• ACTIVITY: Quote the text about Leonard Bernstein's piano piece Non troppo presto word for word, starting at "Since Bernstein also" and ending after "with the dedicatee.".

• TEXT SECTION:
>>

Composition by Leonard Bernstein

Non troppo presto, (Note: Even though, according to Italian capitalization rules, only the first letter of the title should be capitalized, some publishers have opted for capitalizing the first letter in each word, which is correct according to English capitalization rules.) sometimes alternatively entitled Music for the Dance No. 1, (Note: Some editions and recordings also use alternative spellings, such as Music for the Dance, No. I and Music for the Dance No. I.) refers to an untitled composition for piano by American composer Leonard Bernstein, written in 1937.

== Background ==

Non troppo presto is an untitled composition written by Bernstein to Mildred Spiegel Zucker, a music teacher which was a childhood friend of Bernstein. It was presumably written for his birthday, perhaps as a birthday present. The piece was completed on June 12, 1937, and the first known performance took place exactly one year later, on June 12, 1938, at the studio of Heinrich Gebhard, in Brookline, Massachusetts.

Since Bernstein also wrote another composition for piano on the occasion of Mildred's birthday one year later which was entitled Music for the Dance No. 2, this has led publishers to believe that this composition could be the Music for the Dance No. 1. However, this has not been confirmed by Bernstein's correspondence with the dedicatee.

<<

• GIVEN RECORDS:
>>

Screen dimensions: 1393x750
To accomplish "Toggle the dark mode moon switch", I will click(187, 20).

<<
>>

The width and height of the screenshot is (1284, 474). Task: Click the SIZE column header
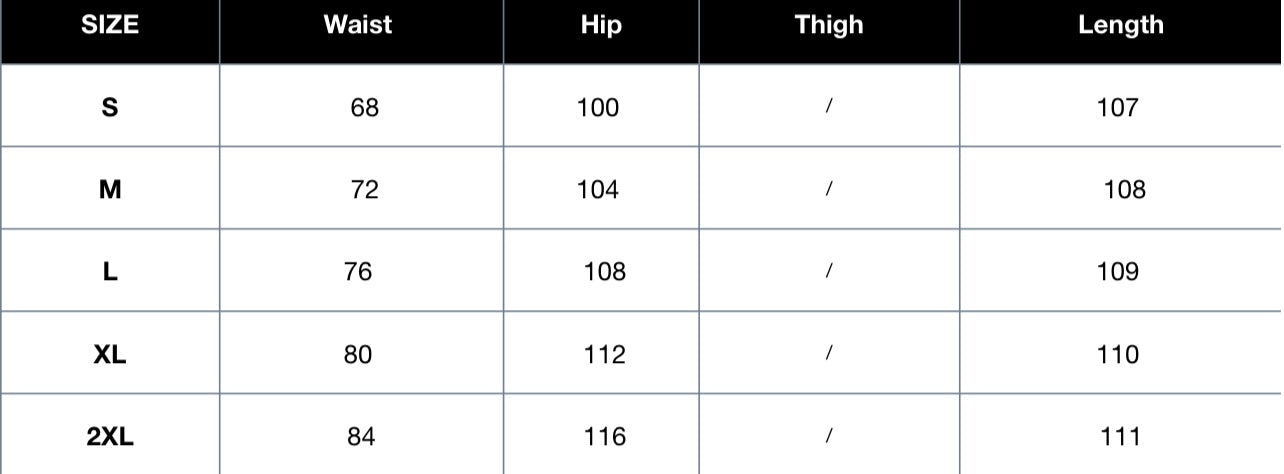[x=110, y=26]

<<

• RESULT:
Since Bernstein also wrote another composition for piano on the occasion of Mildred's birthday one year later which was entitled Music for the Dance No. 2, this has led publishers to believe that this composition could be the Music for the Dance No. 1. However, this has not been confirmed by Bernstein's correspondence with the dedicatee.